Lupus erythematosus
| Lupus erythematosus | |
|---|---|
| Classification and external resources | |
| ICD-10 | L93., M32. |
| ICD-9 | 710.0 |
| OMIM | 152700 |
| DiseasesDB | 12782 |
| MedlinePlus | 000435 |
| eMedicine | med/2228 emerg/564 |
| MeSH | D008180 |
Lupus erythematosus, also called lupus, is a disease. It is chronic, which means it does not go away. The immune system is made up of white blood cells in your body that fight off disease. Lupus makes these white blood cells think that the healthy cells of the body around them are diseased, so they end up attacking healthy parts of the body. Lupus can be deadly. Lupus causes swelling and tissue damage, and can attack any part of the body. It most commonly affects the heart, joints, skin, lungs, blood vessels, kidneys and the brain/nervous system. Some symptoms include: fatigue, fever with no cause, hair loss, mouth sores, sensitivity to sunlight, a skin disease, and Raynaud's syndrome. There is treatment for lupus, called immunosuppression, which is medicine that stops the white blood cells from damaging healthy cells for a while. After a while, this medicine wears off, and then the white blood cells go back to hurting healthy parts of the body again. For the disease of lupus, there is no cure that stops the white blood cells from attacking healthy parts of the body forever, but doctors are not giving up on finding a cure.

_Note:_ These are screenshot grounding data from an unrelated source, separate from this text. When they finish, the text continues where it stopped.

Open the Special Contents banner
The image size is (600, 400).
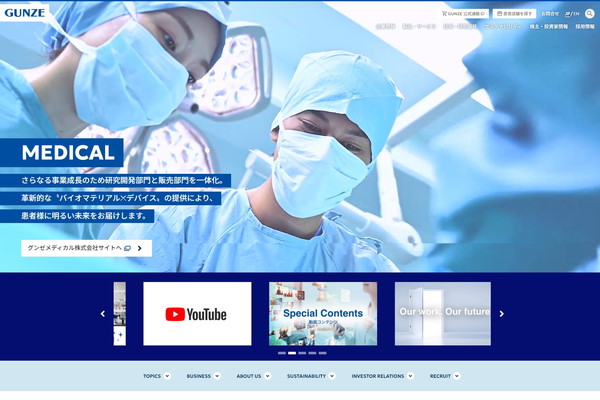click(323, 313)
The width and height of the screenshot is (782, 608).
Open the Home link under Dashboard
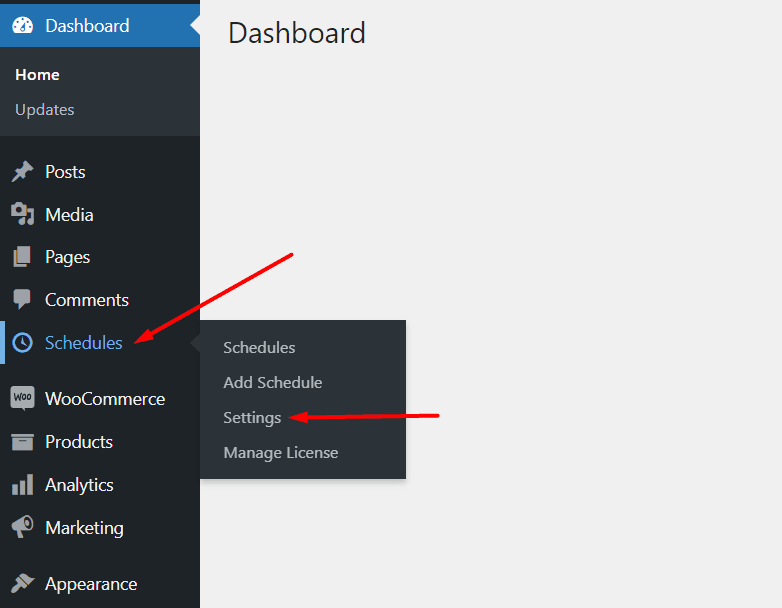point(37,75)
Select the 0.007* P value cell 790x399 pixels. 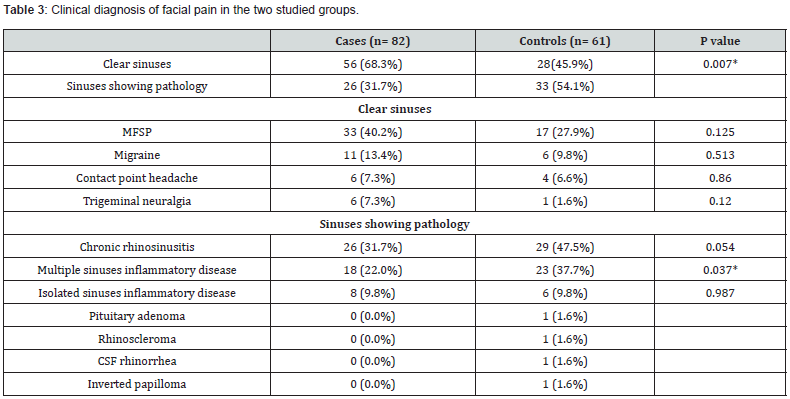pyautogui.click(x=720, y=64)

Lupus takes its name from the Latin word "lupus", meaning wolf. This is because a lupus-caused rash on a person's face makes the person's face look like the face of a wolf. In the United States alone, there may be 270,000 to 1.5 million (1,500,000) people with lupus. Worldwide, it is estimated (not known for sure, but a good guess) that over 5 million (5,000,000) people living with lupus.[source?] The disease mainly affects young women, but men can be affected as well.